Researchers demonstrated that a single intravenous dose of NCtx led to robust CAR-T cell generation in multiple humanized mouse models, effective tumor control and significantly extended survival, durable CAR expression and functional anti-tumor activity at doses as low as 4 µg/kg.

"This research demonstrates a new path forward for CAR-T therapy," said Dr. Jacek Lubelski, senior author and CTO at NanoCell Therapeutics. "By enabling in vivo CAR-T generation through a single, targeted nanoparticle injection, we can potentially dramatically simplify treatment protocols while expanding access in the future to patients worldwide who currently cannot benefit from conventional CAR-T therapies."

Results were generated using a dual-CAR construct targeting CD19 and CD22, developed by Shanghai Cell Therapy Group (SHCell) View Source

"Our collaboration with SHCell underscores the power of combining innovative delivery platforms with cutting-edge CAR designs," said Dr. Maurits Geerlings, CEO and President of NanoCell Therapeutics. "We are excited about the potential of this partnership to accelerate the development of transformative therapies for patients with B cell cancers and beyond."

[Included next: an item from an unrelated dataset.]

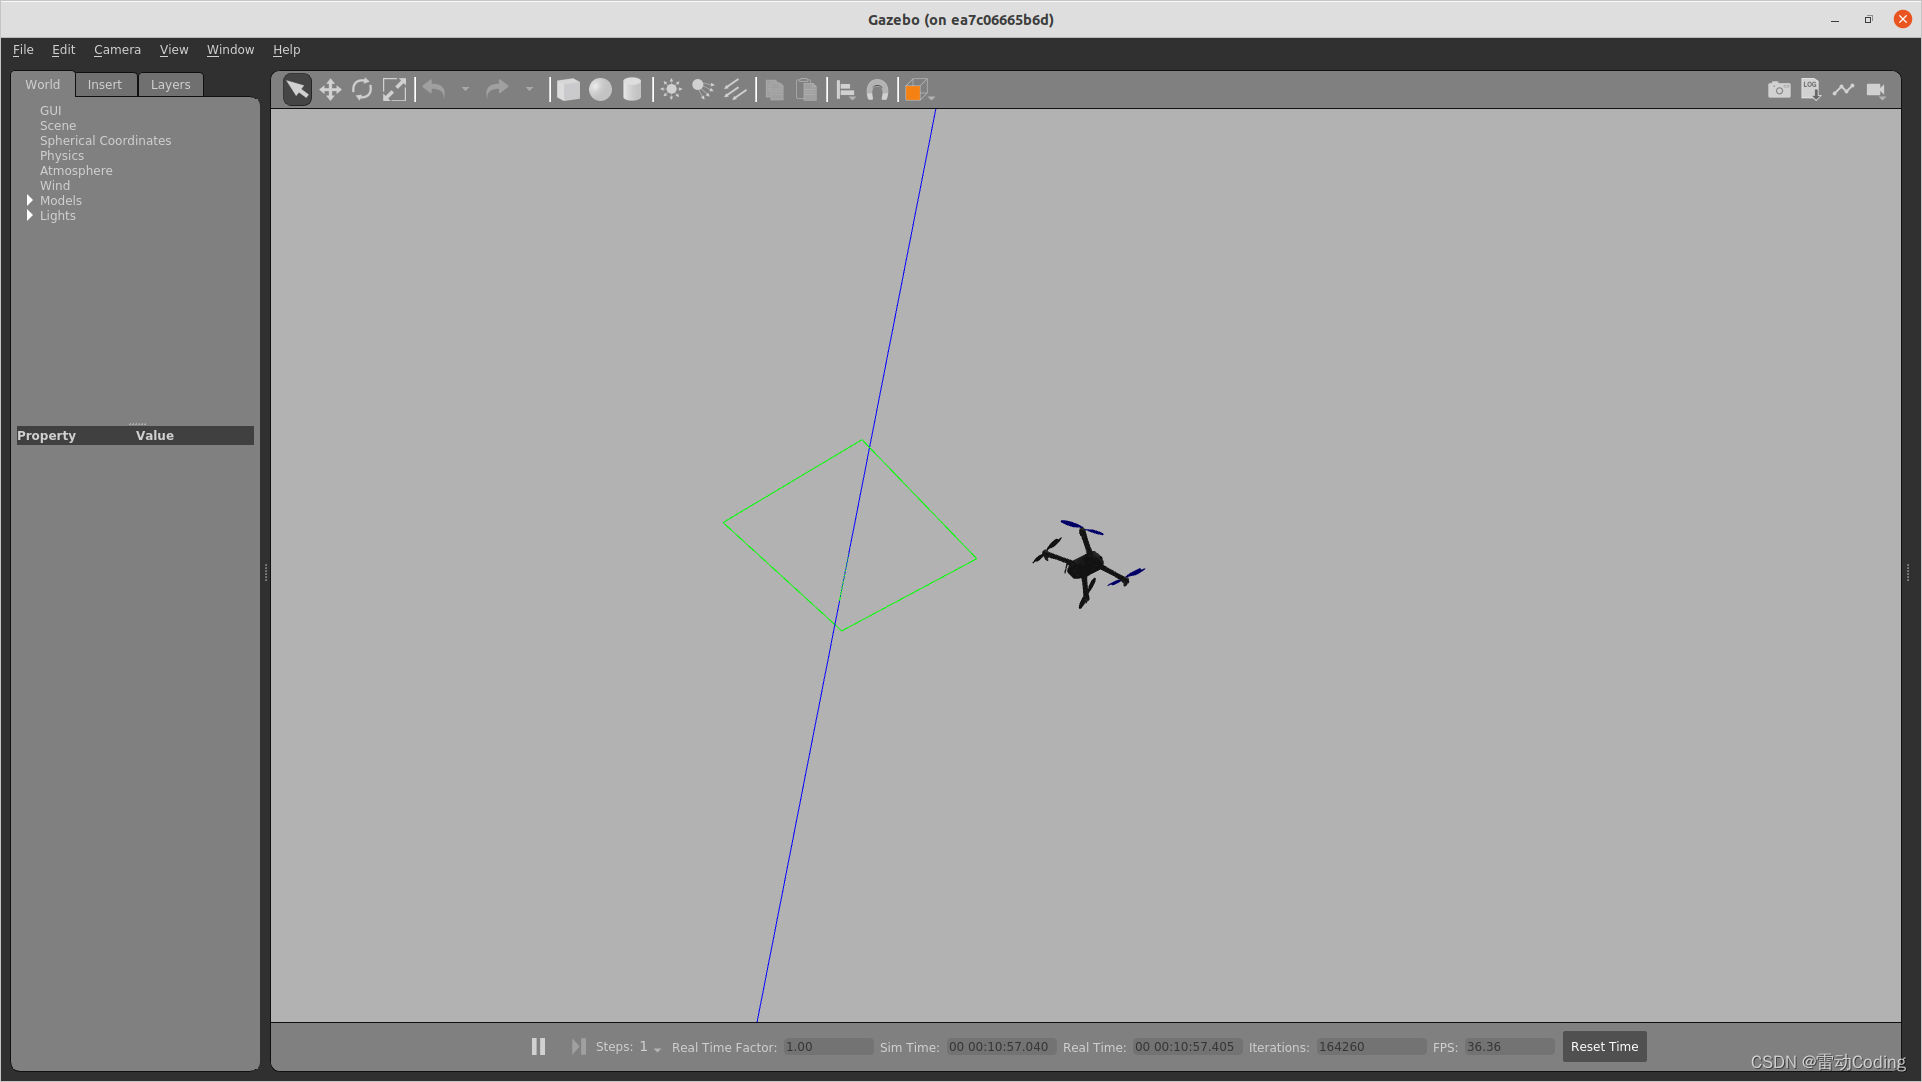Viewport: 1922px width, 1082px height.
Task: Select the scale mode tool
Action: tap(395, 90)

The platform’s modular design enables rapid adaptation for multiple therapeutic targets across oncology and autoimmune diseases. The study was conducted by research teams at NanoCell Therapeutics and the University Medical Centre Utrecht, with support from the European Union’s Horizon Europe and Horizon 2020 research programs.

As NanoCell continues to advance its NCtx platform, the company is expected to pursue an IMPD application pending financing, marking a critical step toward clinical development.